Amanda Howell Whitehurst/Amanda Howell Whitehurst for NPR

In 1981, MC Sha-Rock and her group, the Funky 4 + 1, were invited to perform on Saturday Night Live. It was one of the first nationally televised rap performances ever, expanding the reach of the nascent genre to mainstream audiences who might never have heard or seen it before. It was almost certainly the first time many viewers had seen a woman rapping. But little did SNL's audience know that Sha-Rock was hiding something — for the sake of the group's continued success, and for her own survival.

As sole woman in the Funky 4 + 1, Sha-Rock was its secret weapon.

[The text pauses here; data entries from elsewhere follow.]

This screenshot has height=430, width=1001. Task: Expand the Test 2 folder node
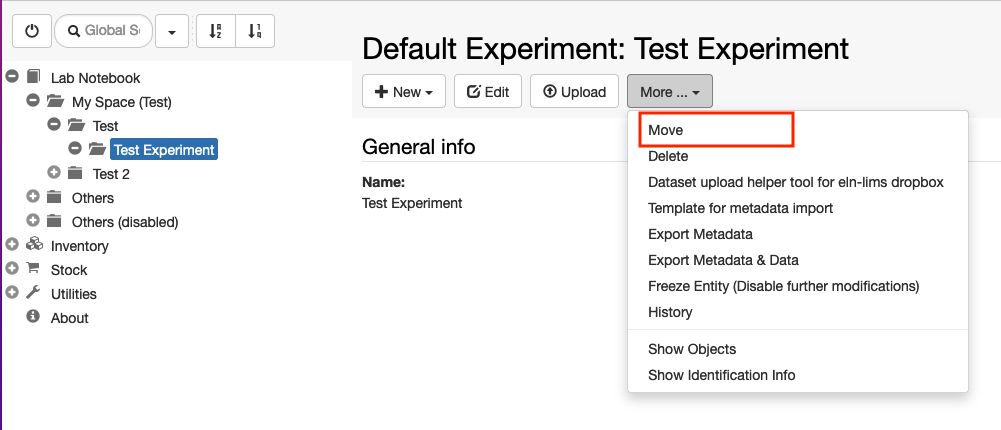[x=54, y=172]
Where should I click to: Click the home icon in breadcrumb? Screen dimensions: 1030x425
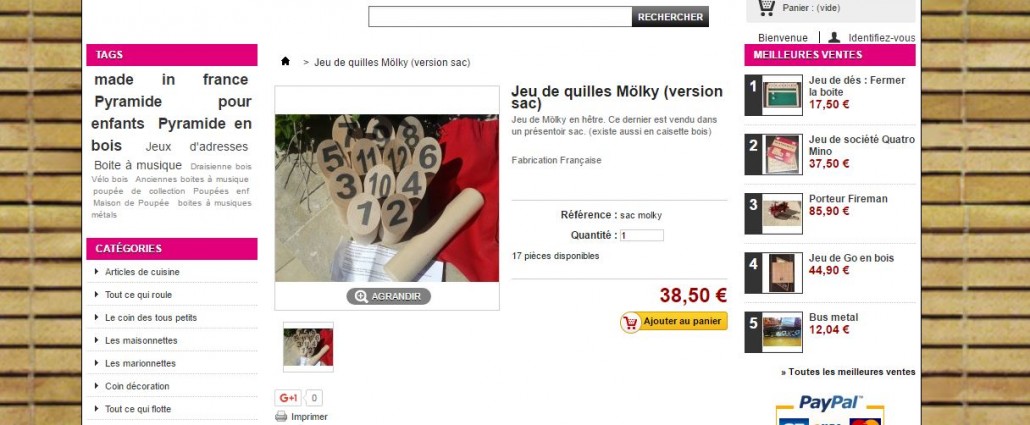click(285, 61)
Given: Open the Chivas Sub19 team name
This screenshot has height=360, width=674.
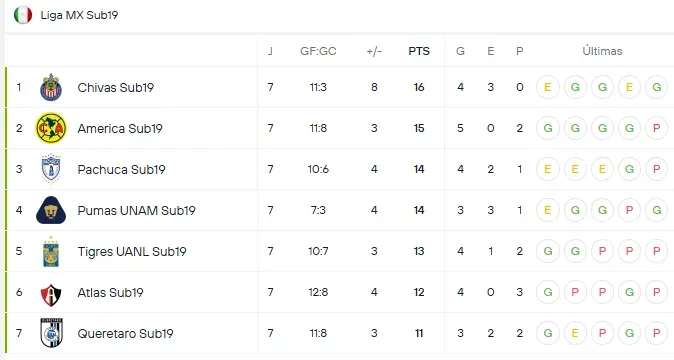Looking at the screenshot, I should [116, 88].
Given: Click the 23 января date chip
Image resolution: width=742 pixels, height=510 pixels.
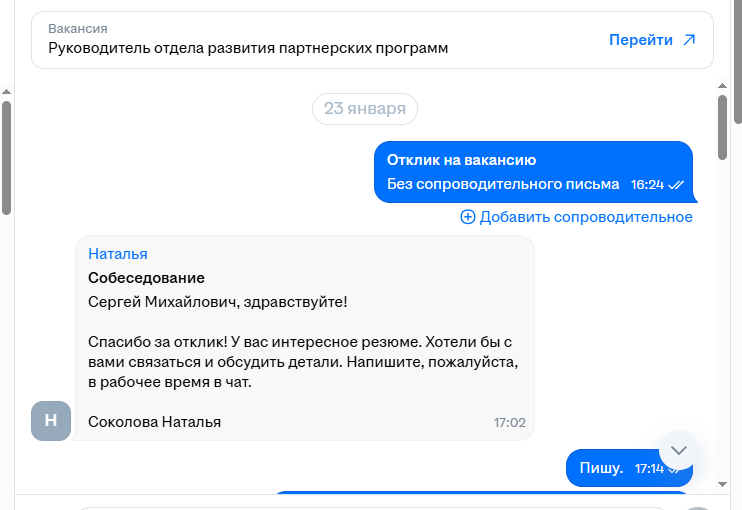Looking at the screenshot, I should [x=365, y=109].
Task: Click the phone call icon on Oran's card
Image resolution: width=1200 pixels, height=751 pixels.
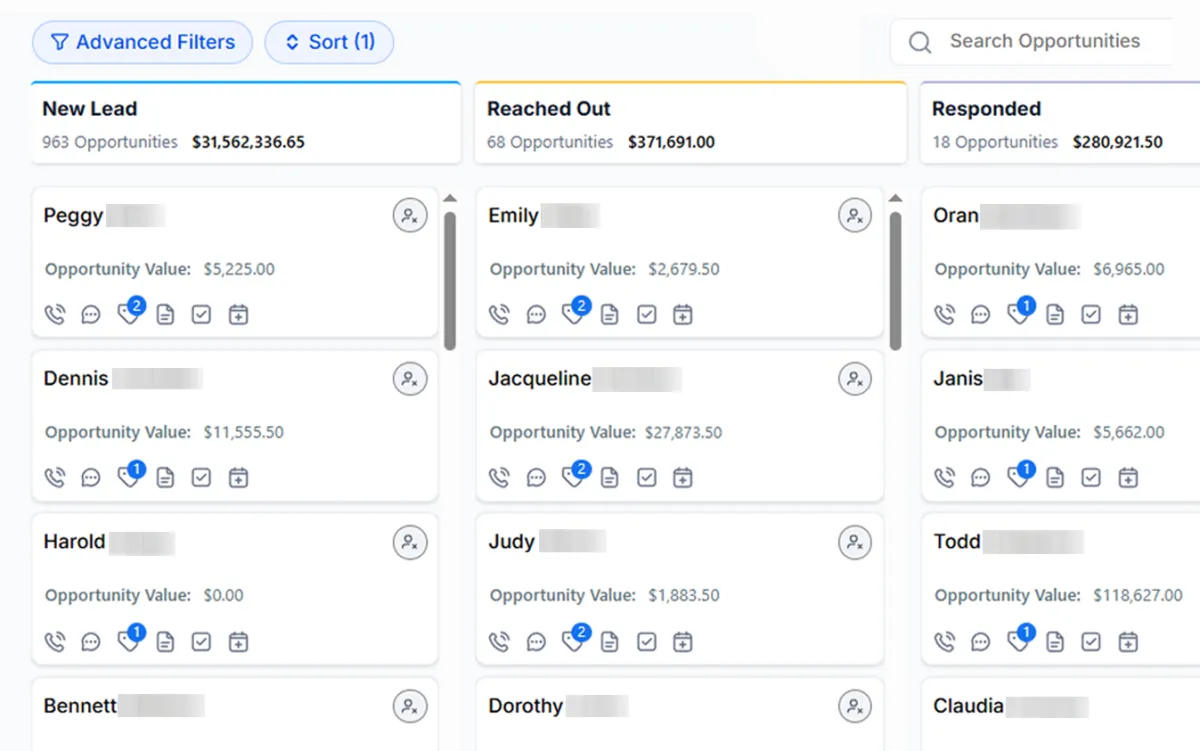Action: [x=944, y=315]
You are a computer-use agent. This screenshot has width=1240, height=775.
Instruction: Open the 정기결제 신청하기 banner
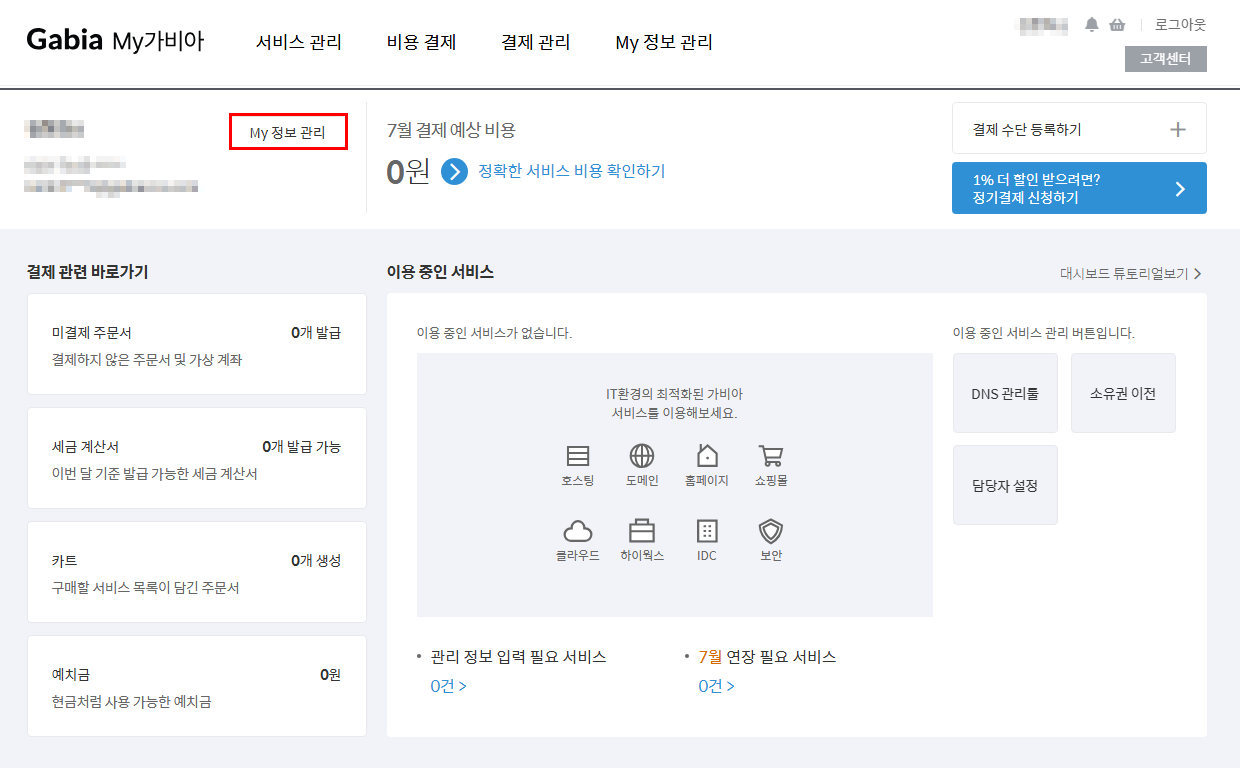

But just as often, she found that status led her to be treated as a token or accessory, even within the group — a dynamic that helped lead to its eventual demise. Sha-Rock's own legacy was damaged by that double standard, too: Part of why she isn't remembered as an originator is that hip-hop's canon has been curated mostly by men. As music critic Clover Hope tells it, "History is what a dominant group decides as fact."

In this episode, we dig into the knotty story of Sha-Rock, the first female MC, to understand how deep hip-hop's double standards really go.

To follow along with the music in this episode, check out the Louder Than A Riot playlists on Apple Music & Spotify. We'll update them every week.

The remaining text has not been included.